Naar de inhoud springen

Column Inge – Snelcursus

“Nou, zoals u al verwacht had heeft u inderdaad suikerziekte, oftewel diabetes type 1.”  Lotje en ik zaten in de spreekkamer en luisterden naar wat de man met zijn geruiten overhemd te zeggen had. Ik had nog nooit van mijn leven iemand zo zakelijk zulk nieuws horen mededelen. Na een paar vragen en antwoorden stonden we alweer buiten. Eigenlijk was mijn hoofd even helemaal leeg. Je voelt je even beduusd, en het nieuws moet nog even bezinken. Daarna draaien je gedachten overuren.

Ik had niet goed geslapen. Voor het slapen hadden de tranen nog rijkelijk gevloeid. Daarna ben ik ondanks het vele woelen en draaien toch in slaap gevallen. Het was toch al later dan verwacht die ochtend, al rond een uur of negen. Ik gooide de deken van me af en pakte mijn telefoon. Dat is een beetje mijn ritueel, ik als telefoon junkie. Al twee gemiste gesprekken en twee voicemail berichten. Het verbaasde me, ik krijg niet zo vaak voicemail berichten. Stiekem wil ik ze ook niet zoveel krijgen, want ik houd er nooit zo van. De helft van de tijd versta ik niet wat mensen zeggen, of ze vergeten een nummer achter te laten, óf.. Nouja, weet je wat, ik bespaar het je.Hoe dan ook, twee voicemails. Deze waren maar al te duidelijk. Eentje kwam van mijn dokter, meneer de zakenman, en de ander van iemand uit het ziekenhuis. Of ik zo snel mogelijk hierheen wilde komen. Omdat het zo gehaast klonk ben ik maar heel snel op mijn fiets gestapt.

Route 25, daar moest ik zijn, zei de mevrouw aan de telefoon. Ik melde mij aan de balie, en ik mocht even plaatsnemen in de wachtruimte. Ik nam de wachtkamer even in mij op. Er stond een palmboom in de wachtruimte en daarboven was een glazen dak. Veel langer heb ik er niet naar kunnen kijken, want er stond een vrouw in de deuropening van een spreekkamer. “Mevrouw Derks?” Ik stak uit reflex ietwat klunzig mijn hand omhoog, om te laten weten dat ik er was. Ik schrok ervan dat ik zo uit het niets geroepen werd.

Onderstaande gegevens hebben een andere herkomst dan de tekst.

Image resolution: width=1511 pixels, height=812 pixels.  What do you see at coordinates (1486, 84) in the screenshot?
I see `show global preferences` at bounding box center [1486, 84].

Eenmaal binnen begonnen de zenuwen te komen. Ik moest niet voor niets zo snel hierheen. Binnen een uur kreeg ik een soort stoomcursus diabetes. Ik kreeg zoveel brochures mee en ik kreeg gelijk geleerd hoe ik insuline moest spuiten. Ik had een enorme brok in mijn keel, maar ik wilde mij groot houden tegenover de diabetesverpleegkundige. Aan het einde kreeg ik een soort ‘startpakket’ voor diabetici. Op de doos die ik meekreeg stond een lachende oudere vrouw, met een net zo lachende man naast haar en vrolijke rennende kinderen op het strand. Het enige wat ik dacht was: “U keek vast niet zo vrolijk toen u hoorde dat u diabetes had.”

Toen ik het ziekenhuis uit liep voelde ik me plots zo alleen. Met ouders in Limburg en met een vriendin die in de les zat. Eigenlijk wilde ik niet alleen naar het ziekenhuis gaan, maar omdat het zo last minute was ging het even niet anders. Het regende ontzettend hard en ik rende met mijn starterskit naar mijn fiets. De doos in mijn fietstas proppende, besefte ik het me pas echt. Ik ben nu een patiënt hier, en ik ben chronisch ziek.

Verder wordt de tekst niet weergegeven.